Eine neue Veröffentlichung soll helfen, die Herkunft von menschlichen Überresten aus ehemaligen Kolonialgebieten in deutschen Museen zu klären.
Berlin – Eine neue Veröffentlichung soll helfen, die Herkunft von menschlichen Überresten aus ehemaligen Kolonialgebieten in deutschen Museen zu klären. Die am Freitag vorgestellte Arbeitshilfe „Interdisziplinäre Provenienzforschung zu menschlichen Überresten aus kolonialen Kontexten“ des International Council of Museums (ICOM) Deutschland, des Deutsches Zentrum Kulturgutverluste sowie des Berliner Medizinhistorischen Museums der Charite richte sich an alle Museen und Universitäten in denen seit der Kolonialzeit noch unbestimmte Schädel, Skelettteile oder Gebeine lagerten.
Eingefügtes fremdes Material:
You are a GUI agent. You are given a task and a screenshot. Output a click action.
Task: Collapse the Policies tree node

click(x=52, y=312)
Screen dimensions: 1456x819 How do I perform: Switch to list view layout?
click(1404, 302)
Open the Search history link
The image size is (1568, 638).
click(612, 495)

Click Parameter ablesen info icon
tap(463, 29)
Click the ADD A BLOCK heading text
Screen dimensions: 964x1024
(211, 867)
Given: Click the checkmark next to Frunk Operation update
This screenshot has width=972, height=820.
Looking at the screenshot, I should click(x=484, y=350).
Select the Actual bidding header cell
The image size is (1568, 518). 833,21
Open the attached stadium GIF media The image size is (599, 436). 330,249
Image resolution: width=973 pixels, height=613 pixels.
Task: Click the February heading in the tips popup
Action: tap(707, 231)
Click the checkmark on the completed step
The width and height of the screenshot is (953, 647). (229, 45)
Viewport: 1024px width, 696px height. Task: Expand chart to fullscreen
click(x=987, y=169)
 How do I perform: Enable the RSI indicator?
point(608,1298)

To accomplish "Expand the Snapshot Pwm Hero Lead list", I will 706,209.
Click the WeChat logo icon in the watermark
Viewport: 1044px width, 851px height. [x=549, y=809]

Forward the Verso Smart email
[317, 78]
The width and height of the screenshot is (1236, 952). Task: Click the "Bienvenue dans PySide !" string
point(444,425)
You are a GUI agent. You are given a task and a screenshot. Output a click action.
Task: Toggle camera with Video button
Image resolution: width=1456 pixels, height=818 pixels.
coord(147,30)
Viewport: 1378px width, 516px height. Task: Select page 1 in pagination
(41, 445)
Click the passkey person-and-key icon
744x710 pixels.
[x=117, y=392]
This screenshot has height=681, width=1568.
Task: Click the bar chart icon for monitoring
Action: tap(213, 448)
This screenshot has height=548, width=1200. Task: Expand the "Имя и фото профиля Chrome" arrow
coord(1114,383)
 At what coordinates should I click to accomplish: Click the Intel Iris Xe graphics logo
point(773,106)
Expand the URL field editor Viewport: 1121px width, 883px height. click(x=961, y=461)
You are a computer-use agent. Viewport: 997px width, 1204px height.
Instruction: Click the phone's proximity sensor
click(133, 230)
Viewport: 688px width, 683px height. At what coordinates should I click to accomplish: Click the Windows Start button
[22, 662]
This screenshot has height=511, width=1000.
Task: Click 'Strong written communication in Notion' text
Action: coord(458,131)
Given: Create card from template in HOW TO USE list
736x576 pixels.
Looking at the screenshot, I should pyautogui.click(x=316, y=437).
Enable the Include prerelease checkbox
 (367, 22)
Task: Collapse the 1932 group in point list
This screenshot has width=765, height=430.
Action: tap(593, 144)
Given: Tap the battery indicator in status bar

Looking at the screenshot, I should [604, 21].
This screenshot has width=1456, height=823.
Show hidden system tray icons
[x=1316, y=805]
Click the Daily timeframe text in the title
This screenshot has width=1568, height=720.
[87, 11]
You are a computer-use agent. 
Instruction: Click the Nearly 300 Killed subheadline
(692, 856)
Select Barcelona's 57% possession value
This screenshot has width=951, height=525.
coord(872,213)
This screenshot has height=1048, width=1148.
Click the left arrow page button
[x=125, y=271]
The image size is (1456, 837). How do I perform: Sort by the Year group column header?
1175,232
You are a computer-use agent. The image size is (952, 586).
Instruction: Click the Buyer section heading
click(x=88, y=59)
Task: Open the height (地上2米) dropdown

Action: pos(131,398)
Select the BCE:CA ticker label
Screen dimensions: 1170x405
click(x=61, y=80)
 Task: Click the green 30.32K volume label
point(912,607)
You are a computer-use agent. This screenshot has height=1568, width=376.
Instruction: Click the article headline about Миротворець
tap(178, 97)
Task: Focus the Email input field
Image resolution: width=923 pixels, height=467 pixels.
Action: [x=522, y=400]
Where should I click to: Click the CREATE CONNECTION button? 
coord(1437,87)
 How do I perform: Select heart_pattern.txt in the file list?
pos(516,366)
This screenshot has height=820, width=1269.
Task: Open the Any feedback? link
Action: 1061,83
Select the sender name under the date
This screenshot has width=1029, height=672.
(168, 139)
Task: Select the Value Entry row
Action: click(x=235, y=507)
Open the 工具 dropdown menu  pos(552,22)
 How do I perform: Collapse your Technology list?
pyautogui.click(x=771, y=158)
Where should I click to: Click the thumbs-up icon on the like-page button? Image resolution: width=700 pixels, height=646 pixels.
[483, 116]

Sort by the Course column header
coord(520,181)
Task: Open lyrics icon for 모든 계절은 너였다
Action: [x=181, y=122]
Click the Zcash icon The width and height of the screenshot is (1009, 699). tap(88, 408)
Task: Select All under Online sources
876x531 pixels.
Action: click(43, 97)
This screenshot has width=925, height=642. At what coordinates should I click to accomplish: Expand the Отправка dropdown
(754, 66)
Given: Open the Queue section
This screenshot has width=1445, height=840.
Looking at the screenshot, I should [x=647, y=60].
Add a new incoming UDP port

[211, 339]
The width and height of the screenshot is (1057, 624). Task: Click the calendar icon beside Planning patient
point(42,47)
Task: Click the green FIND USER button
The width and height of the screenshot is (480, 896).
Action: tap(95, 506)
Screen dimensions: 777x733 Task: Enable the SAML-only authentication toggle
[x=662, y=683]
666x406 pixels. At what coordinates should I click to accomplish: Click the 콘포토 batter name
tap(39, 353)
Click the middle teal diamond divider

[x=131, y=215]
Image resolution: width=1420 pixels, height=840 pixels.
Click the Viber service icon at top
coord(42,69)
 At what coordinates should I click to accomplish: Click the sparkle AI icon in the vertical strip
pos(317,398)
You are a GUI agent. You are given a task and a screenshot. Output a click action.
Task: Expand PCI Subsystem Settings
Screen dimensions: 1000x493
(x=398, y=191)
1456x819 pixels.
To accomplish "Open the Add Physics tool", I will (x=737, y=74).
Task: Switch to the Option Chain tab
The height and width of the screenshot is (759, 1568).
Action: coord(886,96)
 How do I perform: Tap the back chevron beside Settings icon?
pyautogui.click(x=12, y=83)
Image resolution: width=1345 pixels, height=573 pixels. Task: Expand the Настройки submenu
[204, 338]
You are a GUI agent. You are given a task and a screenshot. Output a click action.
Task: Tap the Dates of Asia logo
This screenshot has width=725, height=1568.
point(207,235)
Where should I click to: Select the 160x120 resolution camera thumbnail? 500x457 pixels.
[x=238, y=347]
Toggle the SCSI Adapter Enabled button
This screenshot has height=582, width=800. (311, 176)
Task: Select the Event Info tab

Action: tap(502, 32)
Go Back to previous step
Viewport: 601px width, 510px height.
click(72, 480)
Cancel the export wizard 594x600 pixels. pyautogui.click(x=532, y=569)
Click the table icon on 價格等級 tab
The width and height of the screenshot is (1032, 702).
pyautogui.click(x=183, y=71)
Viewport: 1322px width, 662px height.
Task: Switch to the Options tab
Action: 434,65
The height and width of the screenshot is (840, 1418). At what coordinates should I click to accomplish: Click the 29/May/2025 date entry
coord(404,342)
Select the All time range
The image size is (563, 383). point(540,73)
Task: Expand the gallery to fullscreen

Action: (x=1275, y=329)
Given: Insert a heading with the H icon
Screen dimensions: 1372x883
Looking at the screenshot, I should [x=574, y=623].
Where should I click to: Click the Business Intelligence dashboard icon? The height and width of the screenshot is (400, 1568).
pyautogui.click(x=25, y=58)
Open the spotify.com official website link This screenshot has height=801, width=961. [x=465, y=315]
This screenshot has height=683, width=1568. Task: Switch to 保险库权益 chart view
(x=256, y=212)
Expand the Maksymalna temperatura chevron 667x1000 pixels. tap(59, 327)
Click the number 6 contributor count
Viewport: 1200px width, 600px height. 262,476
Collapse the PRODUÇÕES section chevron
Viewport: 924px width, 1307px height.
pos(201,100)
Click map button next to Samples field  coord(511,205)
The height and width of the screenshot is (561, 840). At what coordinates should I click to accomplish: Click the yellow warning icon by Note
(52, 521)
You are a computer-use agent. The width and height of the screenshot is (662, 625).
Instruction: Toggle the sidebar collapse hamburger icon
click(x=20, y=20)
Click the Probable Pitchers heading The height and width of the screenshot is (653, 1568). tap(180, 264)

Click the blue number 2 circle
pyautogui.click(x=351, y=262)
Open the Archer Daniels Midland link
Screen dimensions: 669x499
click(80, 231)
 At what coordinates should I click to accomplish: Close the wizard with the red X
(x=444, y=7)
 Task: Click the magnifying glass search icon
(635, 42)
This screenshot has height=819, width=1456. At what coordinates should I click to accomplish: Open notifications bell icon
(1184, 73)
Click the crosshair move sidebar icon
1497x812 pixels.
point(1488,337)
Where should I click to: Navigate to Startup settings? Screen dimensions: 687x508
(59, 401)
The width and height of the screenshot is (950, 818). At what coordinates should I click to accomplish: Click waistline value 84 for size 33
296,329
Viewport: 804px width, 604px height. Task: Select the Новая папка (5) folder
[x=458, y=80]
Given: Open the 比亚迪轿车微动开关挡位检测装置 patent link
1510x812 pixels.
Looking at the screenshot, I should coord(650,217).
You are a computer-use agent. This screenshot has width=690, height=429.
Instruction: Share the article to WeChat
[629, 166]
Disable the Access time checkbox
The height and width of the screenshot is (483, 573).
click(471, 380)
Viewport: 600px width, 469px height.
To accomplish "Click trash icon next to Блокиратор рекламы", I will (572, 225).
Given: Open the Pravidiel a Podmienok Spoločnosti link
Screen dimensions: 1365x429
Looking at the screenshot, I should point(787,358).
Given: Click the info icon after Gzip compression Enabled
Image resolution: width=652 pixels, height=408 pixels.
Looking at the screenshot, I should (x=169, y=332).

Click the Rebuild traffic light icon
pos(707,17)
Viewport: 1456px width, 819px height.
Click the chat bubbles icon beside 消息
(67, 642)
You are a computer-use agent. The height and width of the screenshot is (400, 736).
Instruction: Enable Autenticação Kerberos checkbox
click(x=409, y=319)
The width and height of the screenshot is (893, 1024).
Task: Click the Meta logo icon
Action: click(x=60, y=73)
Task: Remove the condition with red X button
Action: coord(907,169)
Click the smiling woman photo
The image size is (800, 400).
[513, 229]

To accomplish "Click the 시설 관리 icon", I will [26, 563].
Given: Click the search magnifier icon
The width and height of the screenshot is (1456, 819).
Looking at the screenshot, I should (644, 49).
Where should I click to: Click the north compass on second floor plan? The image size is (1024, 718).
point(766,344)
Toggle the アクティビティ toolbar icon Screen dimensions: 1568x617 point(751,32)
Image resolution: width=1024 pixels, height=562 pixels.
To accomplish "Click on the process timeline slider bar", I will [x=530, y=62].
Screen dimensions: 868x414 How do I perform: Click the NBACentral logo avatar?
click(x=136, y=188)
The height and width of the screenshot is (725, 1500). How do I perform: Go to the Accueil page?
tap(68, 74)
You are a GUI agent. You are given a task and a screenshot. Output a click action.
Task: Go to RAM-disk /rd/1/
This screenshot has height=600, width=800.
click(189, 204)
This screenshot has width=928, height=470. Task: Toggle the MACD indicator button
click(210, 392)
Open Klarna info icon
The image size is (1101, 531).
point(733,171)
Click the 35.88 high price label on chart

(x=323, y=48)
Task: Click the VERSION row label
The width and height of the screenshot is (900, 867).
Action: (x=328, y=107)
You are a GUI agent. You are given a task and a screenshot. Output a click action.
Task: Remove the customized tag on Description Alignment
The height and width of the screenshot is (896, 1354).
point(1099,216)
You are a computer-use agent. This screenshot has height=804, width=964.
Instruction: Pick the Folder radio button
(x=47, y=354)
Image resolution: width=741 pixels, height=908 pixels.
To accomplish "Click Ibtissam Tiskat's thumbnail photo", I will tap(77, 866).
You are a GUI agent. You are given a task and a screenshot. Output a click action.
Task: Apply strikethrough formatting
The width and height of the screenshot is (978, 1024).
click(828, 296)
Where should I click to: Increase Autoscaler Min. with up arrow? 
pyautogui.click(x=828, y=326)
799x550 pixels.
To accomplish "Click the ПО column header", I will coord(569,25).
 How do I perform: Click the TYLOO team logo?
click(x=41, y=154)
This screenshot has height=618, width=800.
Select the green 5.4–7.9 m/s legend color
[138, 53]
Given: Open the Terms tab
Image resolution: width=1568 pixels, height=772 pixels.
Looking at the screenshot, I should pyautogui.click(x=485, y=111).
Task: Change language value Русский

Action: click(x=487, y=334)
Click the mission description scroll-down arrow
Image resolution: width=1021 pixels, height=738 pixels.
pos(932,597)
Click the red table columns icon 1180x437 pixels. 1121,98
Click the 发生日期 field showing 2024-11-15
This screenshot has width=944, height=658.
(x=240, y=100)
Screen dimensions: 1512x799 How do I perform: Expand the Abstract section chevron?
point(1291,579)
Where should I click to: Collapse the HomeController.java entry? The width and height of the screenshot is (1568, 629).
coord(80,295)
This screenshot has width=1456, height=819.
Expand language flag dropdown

Aus einem Sammlungsobjekt kann wieder ein Mensch werden
Das Werk solle dabei helfen, die Herkunft der Überreste zu ermitteln. Durch die Erforschung seiner Provenienz könne aus einem anonymisierten Sammlungsobjekt wieder ein Mensch und im besten Falle eine Lebensgeschichte sichtbar gemacht werden, hieß es. Dadurch könnten die Zusammenarbeit mit den Nachkommen sowie die Rückführung der Gebeine in ihre Heimat bis hin zu ihrer Wiederbestattung durchgeführt werden.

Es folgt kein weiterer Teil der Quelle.